• O QUE FAZER:
(A) Copie do texto sobre a poesia de Fernando Chagas Duarte a parte que vai de "Voo pela sombra: a" até "o autor/eu lírico.".
(B) Retome o texto sobre a poesia de Fernando Chagas Duarte e escreva a continuação logo depois da última frase.

• TRECHO DA PÁGINA:
=====
Voo pela sombra: a poética de Fernando Chagas Duarte – segunda parte: Alma minha gentil que te partiste
A poesia de Fernando Chagas Duarte constitui-se como uma experiência de contacto com a alteridade em que nada é deixado por explorar. Nisto se assemelha, afinal, à demanda dos cavaleiros que, abandonando tudo o que conheciam, se dispunham a um percurso incerto, por vezes fatal. Bernardim Ribeiro, Luís Vaz de Camões, Bocage são algumas das sombras que contemplamos, em arrimos depurados, à medida que folheamos as páginas de uma obra pouco consentânea com as modas que por aí pululam e que centram todo o discurso numa experiência auto-fágica de contemplação narcísica de cada sensação que assola o autor/eu lírico.
Ao invés do imediatismo, deparamo-nos, por exemplo, com uma crítica ao baile de sábado à tarde em que «só haviam mulheres a dançar//em torno de um círculo//de sobreviventes.» (Duarte, 2018, p. 97) e reencontramo-nos com a tragédia do último soberano, tão similar ao poema de Sophia (2004) sobre a princesa da cidade extrema a quem nenhum serviçal acorre, porque «sabe-se//que os dignatários fogem da sorte//quando esta se ausenta da fortuna.» (Duarte, 2018, p. 67).
=====
[Registros]
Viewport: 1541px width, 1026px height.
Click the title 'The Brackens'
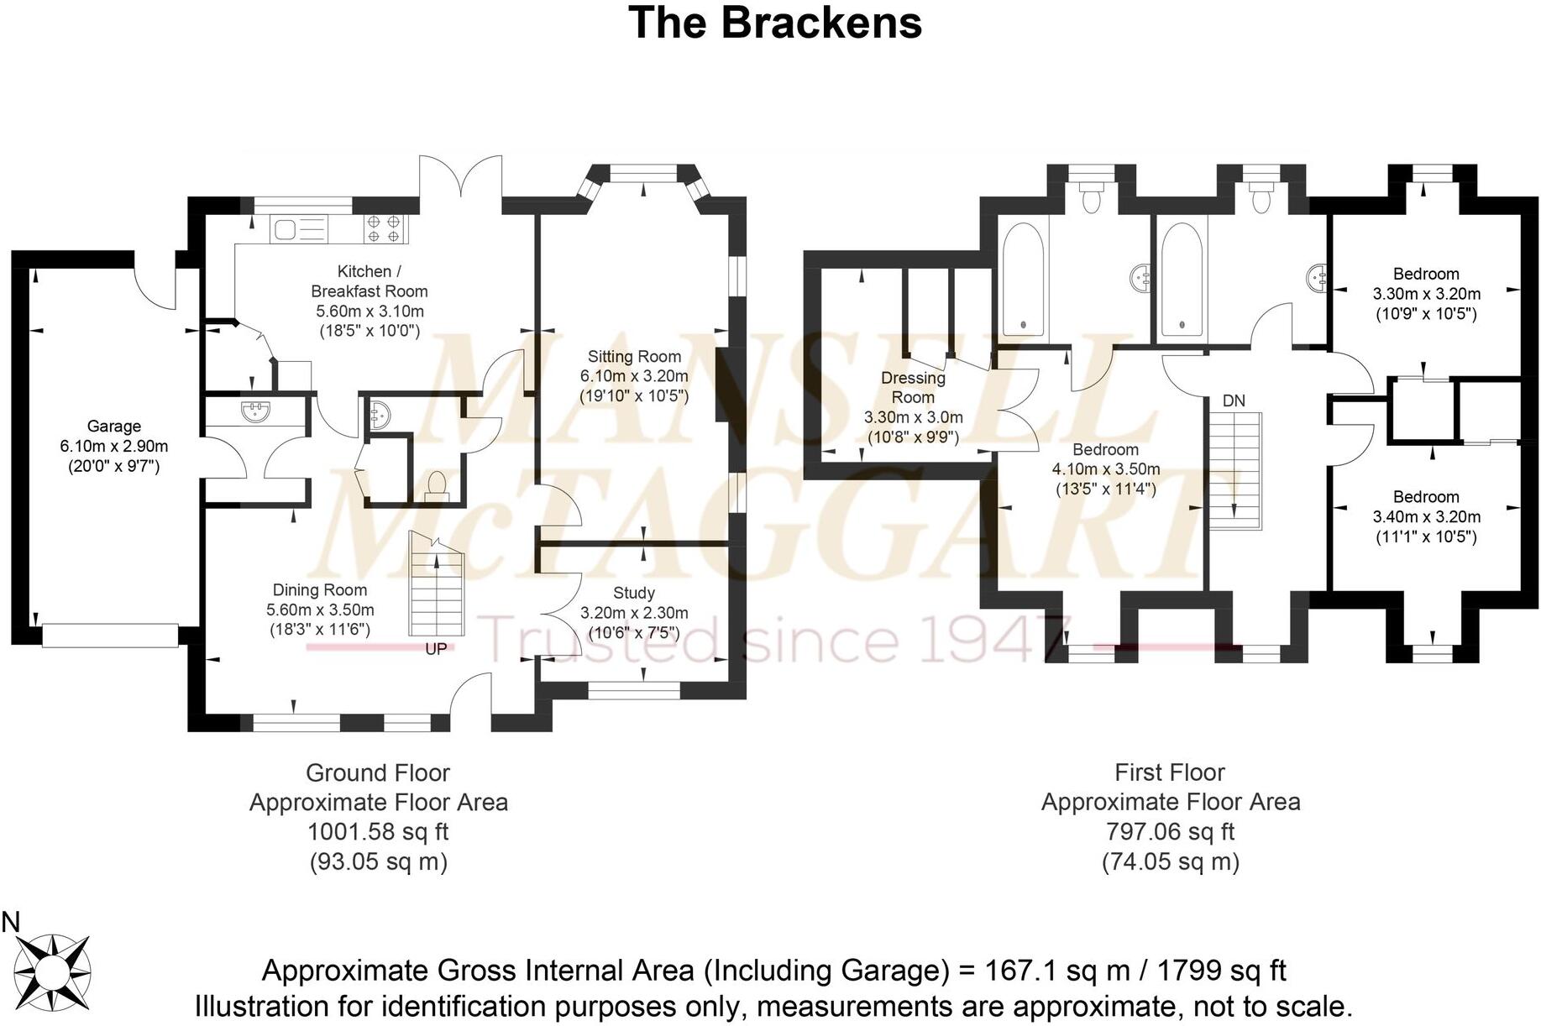pyautogui.click(x=774, y=23)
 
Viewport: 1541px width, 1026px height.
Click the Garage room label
pyautogui.click(x=113, y=427)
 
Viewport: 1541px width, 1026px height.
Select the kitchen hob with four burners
pyautogui.click(x=385, y=229)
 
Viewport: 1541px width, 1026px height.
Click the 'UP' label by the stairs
pyautogui.click(x=436, y=649)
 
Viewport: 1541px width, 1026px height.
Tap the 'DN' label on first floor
pyautogui.click(x=1234, y=401)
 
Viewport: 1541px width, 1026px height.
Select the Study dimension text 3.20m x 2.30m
pyautogui.click(x=634, y=614)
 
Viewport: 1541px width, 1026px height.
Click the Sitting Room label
pyautogui.click(x=634, y=357)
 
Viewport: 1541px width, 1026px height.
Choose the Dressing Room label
pyautogui.click(x=913, y=387)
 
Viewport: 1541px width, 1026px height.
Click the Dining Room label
pyautogui.click(x=320, y=590)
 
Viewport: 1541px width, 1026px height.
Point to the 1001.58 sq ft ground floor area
pyautogui.click(x=378, y=832)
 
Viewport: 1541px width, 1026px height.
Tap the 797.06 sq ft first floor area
pyautogui.click(x=1170, y=832)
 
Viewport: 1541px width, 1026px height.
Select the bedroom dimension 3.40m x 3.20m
pyautogui.click(x=1426, y=517)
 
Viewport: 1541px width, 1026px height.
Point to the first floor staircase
pyautogui.click(x=1234, y=470)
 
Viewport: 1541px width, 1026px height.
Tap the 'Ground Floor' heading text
pyautogui.click(x=378, y=772)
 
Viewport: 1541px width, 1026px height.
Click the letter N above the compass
pyautogui.click(x=11, y=923)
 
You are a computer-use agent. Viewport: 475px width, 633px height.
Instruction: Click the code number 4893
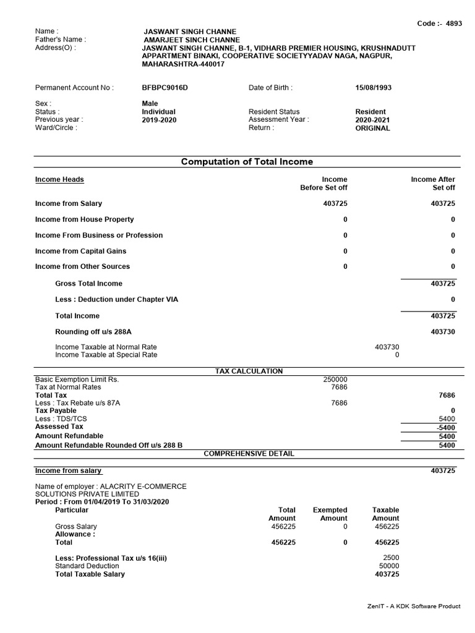453,23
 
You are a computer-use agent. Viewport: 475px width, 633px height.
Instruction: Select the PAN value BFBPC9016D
165,88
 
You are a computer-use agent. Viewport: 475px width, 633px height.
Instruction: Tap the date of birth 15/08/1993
373,88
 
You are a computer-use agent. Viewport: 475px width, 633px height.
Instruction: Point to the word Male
150,104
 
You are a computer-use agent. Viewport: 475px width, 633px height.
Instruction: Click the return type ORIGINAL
372,128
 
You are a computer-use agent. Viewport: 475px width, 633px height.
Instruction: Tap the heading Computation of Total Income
247,162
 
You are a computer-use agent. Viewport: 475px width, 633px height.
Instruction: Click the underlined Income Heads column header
59,179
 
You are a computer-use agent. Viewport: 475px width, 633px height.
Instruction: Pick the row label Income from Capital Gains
80,251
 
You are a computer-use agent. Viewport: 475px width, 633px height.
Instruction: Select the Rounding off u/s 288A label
93,331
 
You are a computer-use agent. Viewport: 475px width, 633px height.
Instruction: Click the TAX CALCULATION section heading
249,371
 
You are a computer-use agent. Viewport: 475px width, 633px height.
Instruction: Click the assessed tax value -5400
445,427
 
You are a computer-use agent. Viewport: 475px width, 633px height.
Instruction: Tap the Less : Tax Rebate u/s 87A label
77,403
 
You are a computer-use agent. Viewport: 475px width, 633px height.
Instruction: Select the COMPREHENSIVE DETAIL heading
249,453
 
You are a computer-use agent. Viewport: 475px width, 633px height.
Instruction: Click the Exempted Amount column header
330,514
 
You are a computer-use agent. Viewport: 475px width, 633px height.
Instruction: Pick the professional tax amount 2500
391,558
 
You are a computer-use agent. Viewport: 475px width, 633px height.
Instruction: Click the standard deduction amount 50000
389,566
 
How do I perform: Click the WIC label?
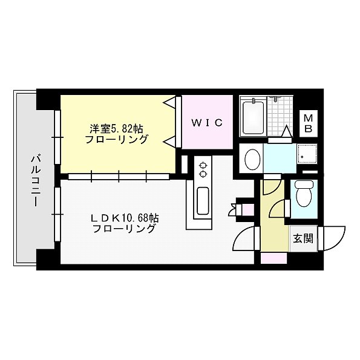pyautogui.click(x=208, y=123)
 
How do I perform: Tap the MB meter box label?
pyautogui.click(x=308, y=123)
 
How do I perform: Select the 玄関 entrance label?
pyautogui.click(x=303, y=238)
=====
• RESPOSTAS:
(A)
Voo pela sombra: a poética de Fernando Chagas Duarte – segunda parte: Alma minha gentil que te partiste
A poesia de Fernando Chagas Duarte constitui-se como uma experiência de contacto com a alteridade em que nada é deixado por explorar. Nisto se assemelha, afinal, à demanda dos cavaleiros que, abandonando tudo o que conheciam, se dispunham a um percurso incerto, por vezes fatal. Bernardim Ribeiro, Luís Vaz de Camões, Bocage são algumas das sombras que contemplamos, em arrimos depurados, à medida que folheamos as páginas de uma obra pouco consentânea com as modas que por aí pululam e que centram todo o discurso numa experiência auto-fágica de contemplação narcísica de cada sensação que assola o autor/eu lírico.

(B)
À semelhança do que sucede na narrativa medieval, o autor confronta-nos com criaturas fantásticas, povoadoras dos confins da experiência com a qual podemos identificar-nos antes de dealbar o limiar da loucura: «o triste peixe que adeus-pertence» (Duarte, 2018, p. 28) e os pássaros-peixe cheirando a cardume sobre as árvores vistas por um profeta (Duarte, 2018, p. 29), ágil convite para dispensarmos como garantida qualquer uma das nossas perspetivas para que «não se imagine amor e bondade em banais ofertas//de insanidade» (Duarte, 2018, p. 64), uma vez que «há poemas de naufrágio, outros onde se//naufraga.» (Duarte, p.130), sendo uma dessas perspetivas onde se naufraga a de um lirismo exarcebado.
Em suma, o achamento não se circunscreve ao tempo físico das coisas, mas antes à perceção que delas fazemos – e essa perceção é passível de correção e de mudança, o que oferece a cada pessoa a possibilidade de acreditar naquilo que escolhe e não naquilo que lhe é imposto ou naquilo em que é persuadida a acreditar por convenção e/ou conveniência.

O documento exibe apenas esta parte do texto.